I encountered an nan issue when replacing this version FlashMLA in vllm.
This nan case only occurred with mtp num_speculative_token=1, namely q_len=2.
python pengcuo_test_flash_mla.py
[512, 1024, 2048, 4096, 8192, 16384, 32768, 65536]

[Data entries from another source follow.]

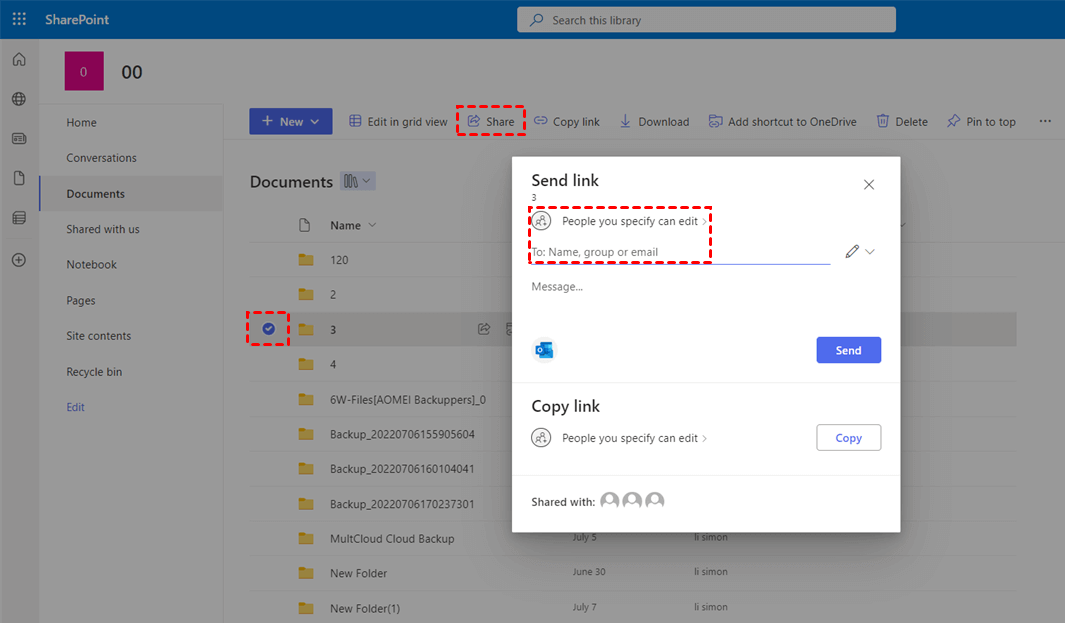This screenshot has width=1065, height=623.
Task: Click the Outlook icon in Send link dialog
Action: coord(544,349)
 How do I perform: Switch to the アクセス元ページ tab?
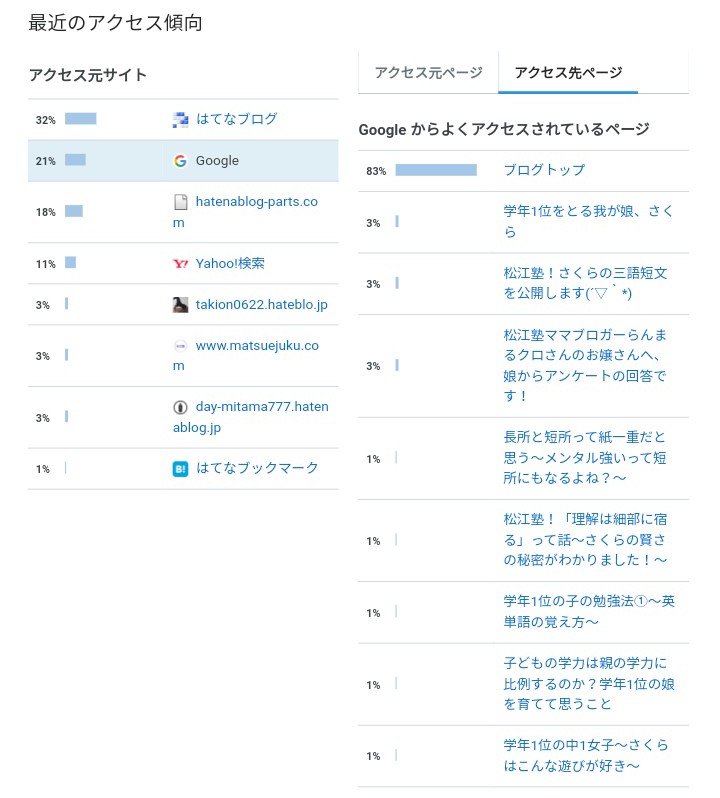point(428,73)
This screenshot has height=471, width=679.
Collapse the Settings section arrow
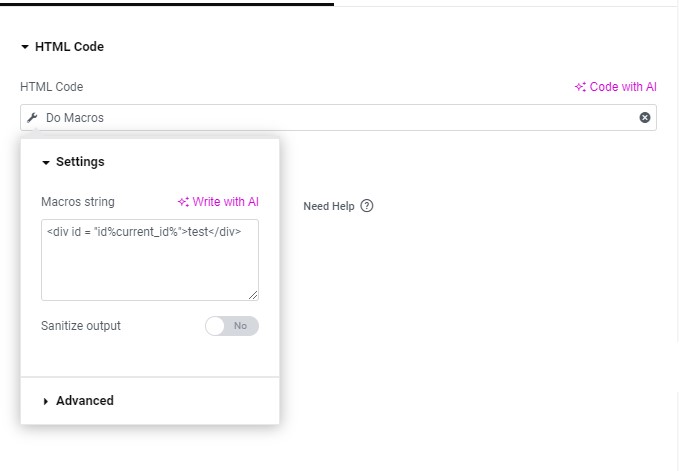[x=46, y=162]
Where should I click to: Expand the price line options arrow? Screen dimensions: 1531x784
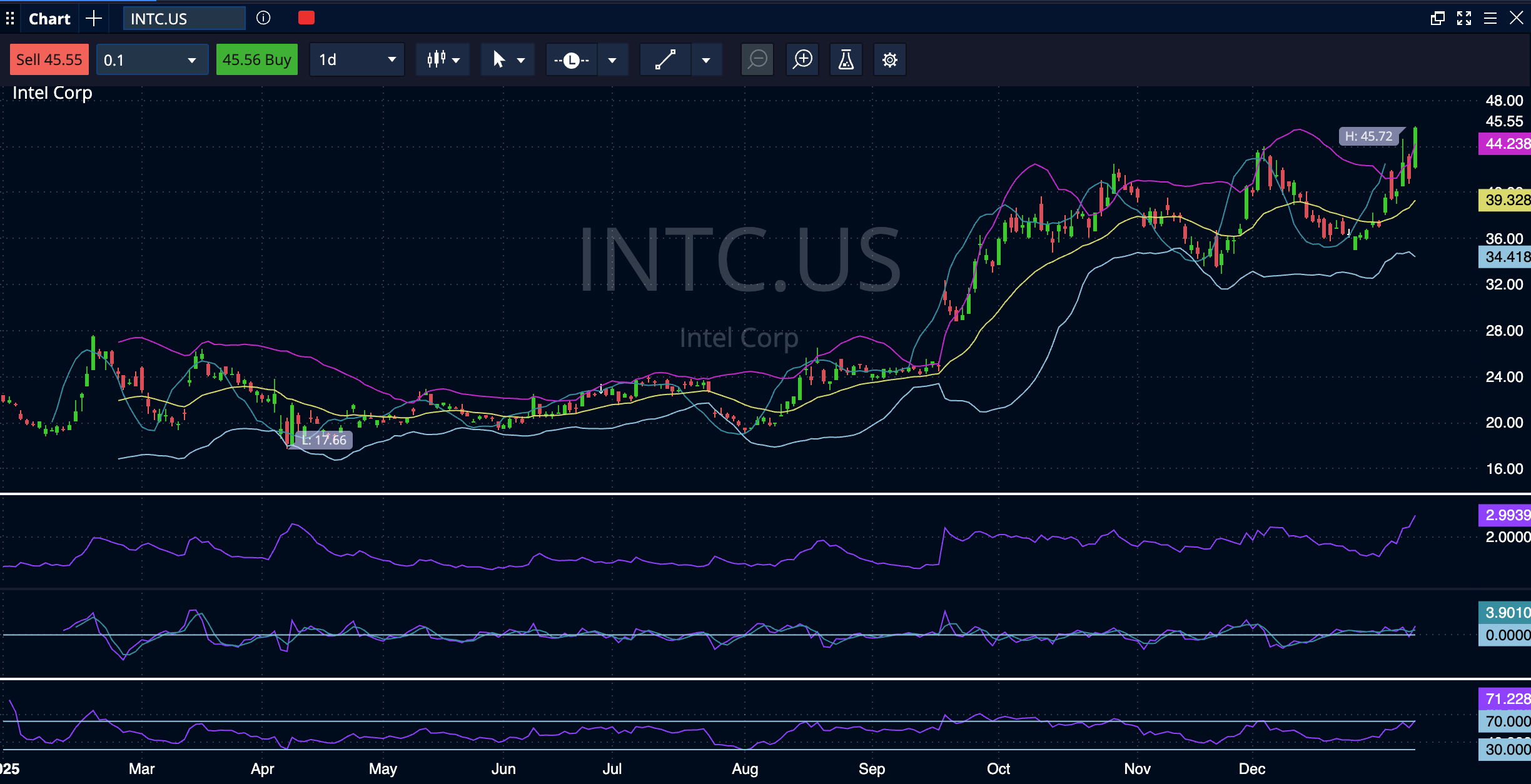point(612,60)
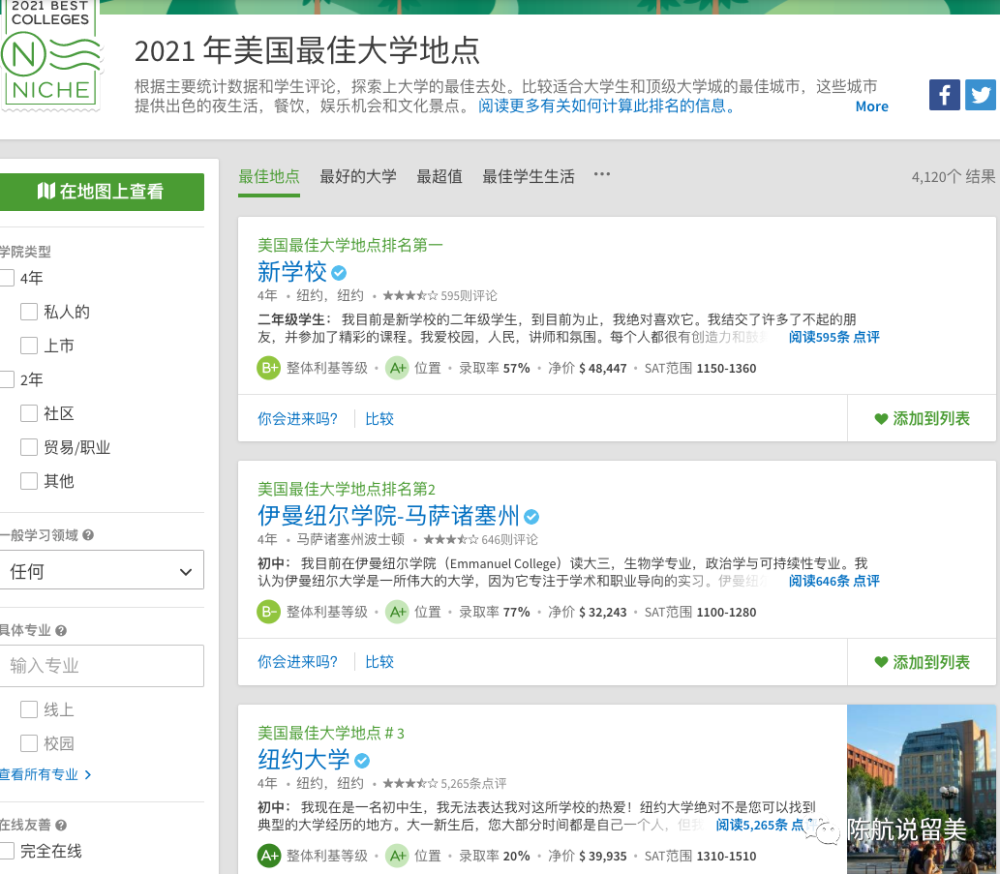Click the help icon beside 具体专业
The image size is (1000, 874).
click(x=61, y=631)
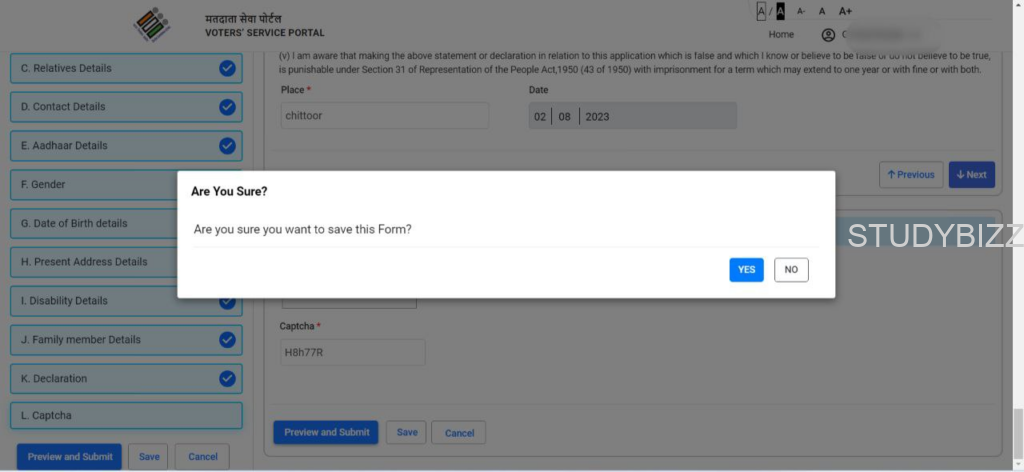Select the dark contrast A icon
1024x472 pixels.
pyautogui.click(x=780, y=11)
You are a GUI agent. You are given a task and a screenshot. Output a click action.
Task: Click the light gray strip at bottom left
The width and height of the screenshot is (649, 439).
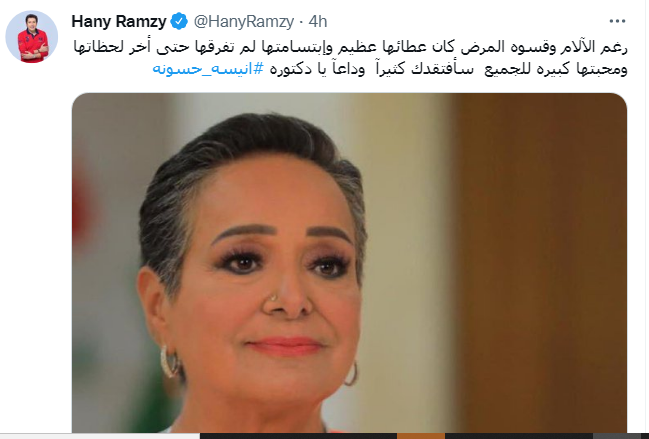[x=100, y=436]
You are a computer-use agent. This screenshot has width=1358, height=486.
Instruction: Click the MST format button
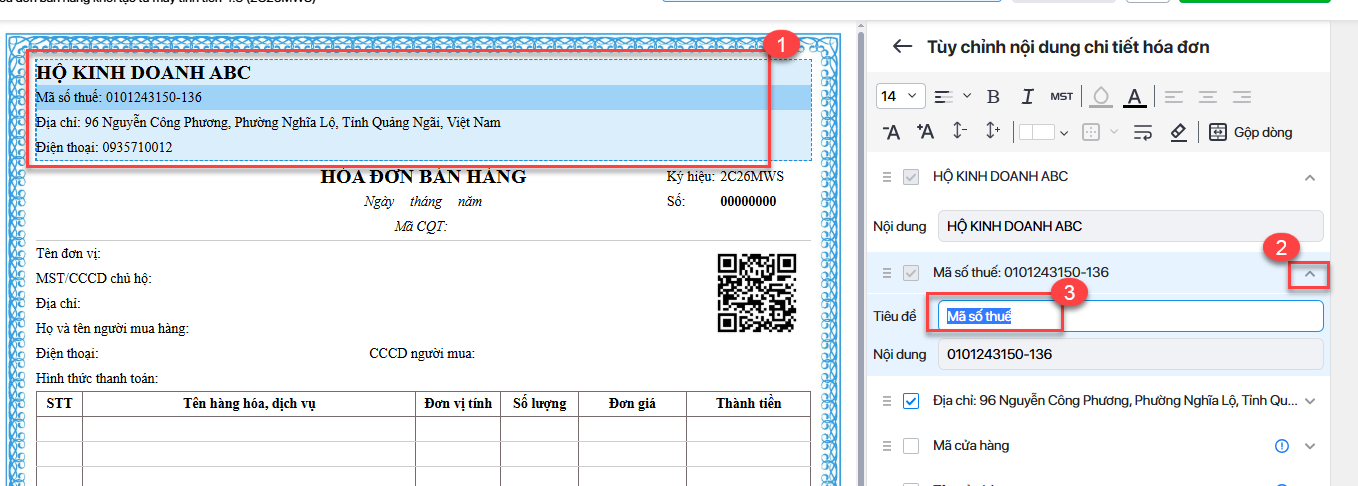tap(1061, 97)
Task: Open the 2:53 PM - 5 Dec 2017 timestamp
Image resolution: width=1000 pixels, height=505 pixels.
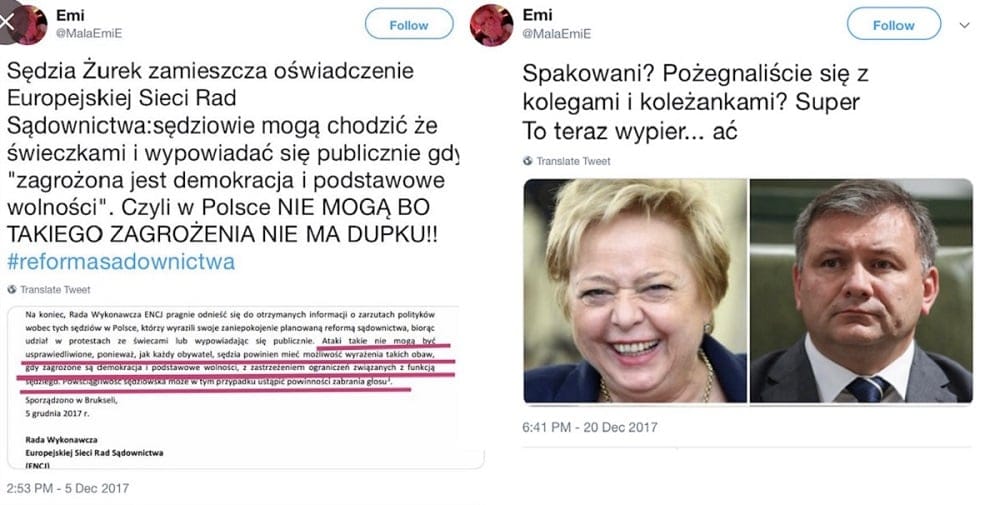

b=128, s_q=2, h_q=8, h_kv=1, d=576, dv=512, causal=True, 0.056 , 41 , 2291519488, 1435, 80278784, mean_sk=512,
b=128, s_q=2, h_q=8, h_kv=1, d=576, dv=512, causal=True, 0.082 , 58 , 4725645312, 1971, 160819712, mean_sk=1024,
b=128, s_q=2, h_q=8, h_kv=1, d=576, dv=512, causal=True, 0.131 , 73 , 9596194816, 2463, 321977600, mean_sk=2048,
b=128, s_q=2, h_q=8, h_kv=1, d=576, dv=512, causal=True, 0.213 , 85 , 18163089408, 2841, 605441024, mean_sk=4096,
b=128, s_q=2, h_q=8, h_kv=1, d=576, dv=512, causal=True, 0.404 , 88 , 35761985536, 2938, 1187757440, mean_sk=8192,
b=128, s_q=2, h_q=8, h_kv=1, d=576, dv=512, causal=True, 0.866 , 88 , 76151922688, 2915, 2524189184, mean_sk=16384,
Traceback (most recent call last):
File "/mnt/moonfs/xusuting-v6/workspace/xst-FlashMLA-ETAP/tests/pengcuo_test_flash_mla.py", line 243, in <module>
main(torch_dtype, block_size = args.bs)
File "/mnt/moonfs/xusuting-v6/workspace/xst-FlashMLA-ETAP/tests/pengcuo_test_flash_mla.py", line 211, in main
test_flash_mla(b, s_q, s, h_q, h_kv, d, dv, causal, varlen, block_size)
File "/opt/conda/lib/python3.12/site-packages/torch/utils/_contextlib.py", line 116, in decorate_context
return func(*args, **kwargs)
^^^^^^^^^^^^^^^^^^^^^
File "/mnt/moonfs/xusuting-v6/workspace/xst-FlashMLA-ETAP/tests/pengcuo_test_flash_mla.py", line 162, in test_flash_mla
cal_diff(out_flash, out_torch, "out")
File "/mnt/moonfs/xusuting-v6/workspace/xst-FlashMLA-ETAP/tests/pengcuo_test_flash_mla.py", line 65, in cal_diff
assert cos_diff < 2 * 1e-5
AssertionError
I encountered an nan issue when replacing this version FlashMLA in vllm.
This nan case only occurred with mtp num_speculative_token=1, namely q_len=2.